The new clauses, dubbed “Binding Individual Arbitration,” state that “any Dispute Resolution Proceedings, whether in arbitration or court, will be conducted only on an individual basis and not in a class or representative action or as a named or unnamed member in a class, consolidated, representative or private attorney general action”.

The re-written terms and conditions are being presented to gamers when they log in, but some have questioned who will notice the changes.

Tech news site The Register wondered who would notice the small print outlining the opt-out terms, and not simply click the “agree” box having scrolled all the way down.

Those that want to opt out will have to send a letter to Sony’s Los Angeles headquarters in the US.

Once they do, the subscribers will be able to keep their right to file a class action lawsuit without any need for arbitration.

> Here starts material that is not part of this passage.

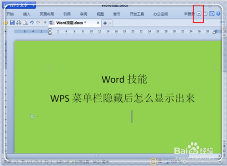Switch to the 页面布局 tab
The image size is (227, 166).
47,14
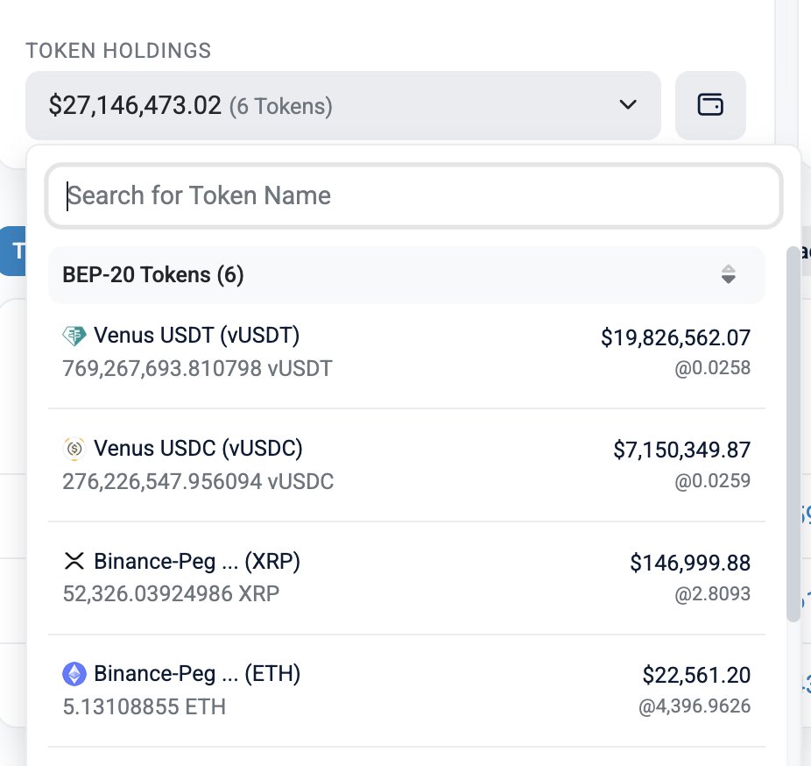
Task: Open Venus USDC (vUSDC) token link
Action: pyautogui.click(x=198, y=448)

But before subscribers have a chance to opt out, they will still be required to agree to the new terms the next time they log into their accounts.

Otherwise they will not be able to use the online services.

Attacks and apology

A class action lawsuit filed against Sony in April after the first attack, in which the details of 77 million users were stolen and PSN went offline for 40 days, could end up costing the Japanese electronics giant billions of dollars.

Sony Online Entertainment, the company’s computer games service, was also hit, as well as the Sony Pictures website, exposing personal information for 25 million more accounts.

In addition, personal data of 2,000 consumers was stolen from a Sony Ericsson website in Canada and details of 8,500 users were leaked on a Sony Music Entertainment website in Greece.

Some time later, a group called Lulz Security claimed to have broken into Sonypictures.com.

Sony has since apologised over the security breaches and offered compensation packages.